▶ **What you have to do**
The whole of the data must be transcribed exactly.

▶ **Supplied data**

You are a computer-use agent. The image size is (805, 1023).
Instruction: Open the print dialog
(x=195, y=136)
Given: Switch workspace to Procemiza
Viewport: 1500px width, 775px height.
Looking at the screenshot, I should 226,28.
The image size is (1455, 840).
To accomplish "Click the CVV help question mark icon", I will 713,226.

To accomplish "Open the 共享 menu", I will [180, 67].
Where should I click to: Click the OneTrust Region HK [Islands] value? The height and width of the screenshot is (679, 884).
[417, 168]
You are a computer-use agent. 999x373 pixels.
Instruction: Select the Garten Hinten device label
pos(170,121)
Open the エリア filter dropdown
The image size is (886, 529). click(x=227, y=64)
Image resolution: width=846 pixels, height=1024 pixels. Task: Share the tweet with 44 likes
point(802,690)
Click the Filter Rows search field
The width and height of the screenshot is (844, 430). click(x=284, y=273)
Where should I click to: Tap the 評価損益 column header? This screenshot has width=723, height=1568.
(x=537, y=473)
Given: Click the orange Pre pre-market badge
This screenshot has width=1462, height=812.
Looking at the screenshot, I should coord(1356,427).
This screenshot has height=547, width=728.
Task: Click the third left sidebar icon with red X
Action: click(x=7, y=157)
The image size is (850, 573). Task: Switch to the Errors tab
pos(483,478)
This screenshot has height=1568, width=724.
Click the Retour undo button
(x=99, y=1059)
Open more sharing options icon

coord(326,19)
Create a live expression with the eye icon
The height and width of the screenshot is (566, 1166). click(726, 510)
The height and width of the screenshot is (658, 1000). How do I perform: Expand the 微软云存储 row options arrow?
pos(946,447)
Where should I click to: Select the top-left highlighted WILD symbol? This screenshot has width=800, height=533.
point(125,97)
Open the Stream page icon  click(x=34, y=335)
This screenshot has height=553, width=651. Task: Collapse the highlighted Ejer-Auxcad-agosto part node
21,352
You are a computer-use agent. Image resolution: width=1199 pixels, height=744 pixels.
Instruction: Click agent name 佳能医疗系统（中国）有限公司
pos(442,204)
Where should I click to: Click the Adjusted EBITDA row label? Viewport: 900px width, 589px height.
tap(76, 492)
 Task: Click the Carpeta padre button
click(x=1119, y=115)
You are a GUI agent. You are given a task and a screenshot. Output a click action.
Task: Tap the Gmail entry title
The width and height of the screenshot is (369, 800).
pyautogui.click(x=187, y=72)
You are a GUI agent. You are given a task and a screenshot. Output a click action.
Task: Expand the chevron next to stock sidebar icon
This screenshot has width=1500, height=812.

▶ **Task solution**
You are a computer-use agent. The image size is (805, 1023).
Instruction: Open the print dialog
(x=195, y=136)
Given: Switch workspace to Procemiza
Viewport: 1500px width, 775px height.
Looking at the screenshot, I should 226,28.
The image size is (1455, 840).
To accomplish "Click the CVV help question mark icon", I will 713,226.

To accomplish "Open the 共享 menu", I will [180, 67].
Where should I click to: Click the OneTrust Region HK [Islands] value? The height and width of the screenshot is (679, 884).
[417, 168]
You are a computer-use agent. 999x373 pixels.
Instruction: Select the Garten Hinten device label
pos(170,121)
Open the エリア filter dropdown
The image size is (886, 529). click(x=227, y=64)
Image resolution: width=846 pixels, height=1024 pixels. Task: Share the tweet with 44 likes
point(802,690)
Click the Filter Rows search field
The width and height of the screenshot is (844, 430). click(x=284, y=273)
Where should I click to: Tap the 評価損益 column header? This screenshot has width=723, height=1568.
(x=537, y=473)
Given: Click the orange Pre pre-market badge
This screenshot has width=1462, height=812.
Looking at the screenshot, I should coord(1356,427).
This screenshot has height=547, width=728.
Task: Click the third left sidebar icon with red X
Action: click(x=7, y=157)
The image size is (850, 573). Task: Switch to the Errors tab
pos(483,478)
This screenshot has height=1568, width=724.
Click the Retour undo button
(x=99, y=1059)
Open more sharing options icon

coord(326,19)
Create a live expression with the eye icon
The height and width of the screenshot is (566, 1166). click(726, 510)
The height and width of the screenshot is (658, 1000). How do I perform: Expand the 微软云存储 row options arrow?
pos(946,447)
Where should I click to: Select the top-left highlighted WILD symbol? This screenshot has width=800, height=533.
point(125,97)
Open the Stream page icon  click(x=34, y=335)
This screenshot has height=553, width=651. Task: Collapse the highlighted Ejer-Auxcad-agosto part node
21,352
You are a computer-use agent. Image resolution: width=1199 pixels, height=744 pixels.
Instruction: Click agent name 佳能医疗系统（中国）有限公司
pos(442,204)
Where should I click to: Click the Adjusted EBITDA row label? Viewport: 900px width, 589px height.
tap(76, 492)
 Task: Click the Carpeta padre button
click(x=1119, y=115)
You are a GUI agent. You are given a task and a screenshot. Output a click action.
Task: Tap the Gmail entry title
The width and height of the screenshot is (369, 800).
pyautogui.click(x=187, y=72)
You are a GUI agent. You are given a task and a screenshot. Output a click action.
Task: Expand the chevron next to stock sidebar icon
This screenshot has width=1500, height=812.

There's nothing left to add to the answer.